Klauss no conocía ese detalle del horfanato. Imaginó a las dos pequeñas Iris y Sibila en huesos, sucias y enfermas. Imaginó a Carmensita, más pequeña aún… A Lizzie cuidando de Carmen cuando ni siquiera podía cuidarse ella misma…

-Que terrible…- dijo, entristecido.

-Lo es… Lo era. Pero no es momento de estar triste. Las niñas son felices y trato de que tengan todo lo posible para serlo. Y ahora ha llegado usted: un amigo para ellas. Elizabeth, Carmen, Iris e incluso Sibila han estado diferentes desde su llegada a Leiless Hill-

¿Sibila también estaba diferente?

-¿Diferentes?-

-Más alegres. Ansiosas.- respondió el señor.

-Oh-

¿Así que Sibila también estaba alegre y ansiosa?

-Sibila lo demuestra menos pero yo la conozco, créame. Lo puedo notar-

Klauss no dijo nada y simplemente se limitó a caminar junto al señor Woodred.

-En estas canchas pueden jugar tenis y otros deportes. Es el lugar preferido de Zoe-

-¿Zoe?- preguntó Klauss ante el nombre desconocido.

-Oh, es verdad. No la conoció. Es parte del grupo de Iris y las demás. Confieso que tengo cierta predilección por estas cinco niñas. Pero amo a todas por igual, no piense que no. Cada una destaca en algo… Carmensita con su inteligencia, aprende muy rápido todo y es muy perspicaz. Iris es alegre y amorosa; Elizabeth con su arte, su espíritu creativo y su tranquilidad contagiosa, Sibila con su ostracismo pero con una lealtad incomparable, y Zoe con su humor y su espíritu competitivo. Conocerá a Zoe y le parecerá igual de encantadora que las otras, se lo aseguro- dijo con una sonrisa.
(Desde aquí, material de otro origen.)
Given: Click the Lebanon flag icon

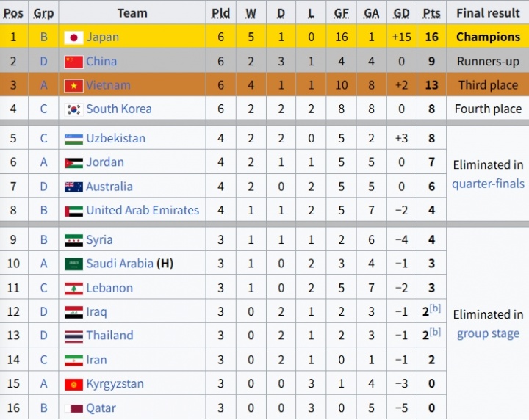Looking at the screenshot, I should (73, 288).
-No lo dudo, señor- respondió Klauss. Recordó cuando Iris le había dicho algo similar sobre Sibila, antes de conocerla. Pero no sintió la misma curiosidad por conocer a Zoe como la que sintió por conocer a Sibila. No podía existir nadie más perfecto que Sibila. No estaba enamorado de otra más que de Sibila. Ella era su obsesión.

-Allí está el establo- señaló el señor Woodred a un gran recinto de madera. Sibila ya había pasado y dejado a los caballos pero ya se había retirado. –Absolutamente todas las niñas, las diecinueve, aman cabalgar; por eso el establo es tan grande. Hay veinticinco caballos. Puedes montar cualquiera que desees con una excepción-

-El caballo de Sibila-

-Sí. No debes nunca, jamás, ni siquiera acercarte a él. Sólo deja a ella que se acerque-

Al terminar de ver los alrededores de la residencia, el señor Woodred dijo:

-Bien, esta es su casa-

-Muchas gracias señor y debo agradecerle por lo de la hostería. Insisto en que debo pagarle…-

-Ni una palabra, señor. Ni una palabra. Olvídese de eso-

-Muchas gracias, señor-

-Dígame William- dijo el buen hombre sonriendo.

Recordó a Sibila y su discusión por los nombres y no puedo evitar sonreir.

-Muchas gracias, William-

Y con eso entraron al salón principal de la mansión dónde una hilera de diecinueve niñas los esperaba expectantes.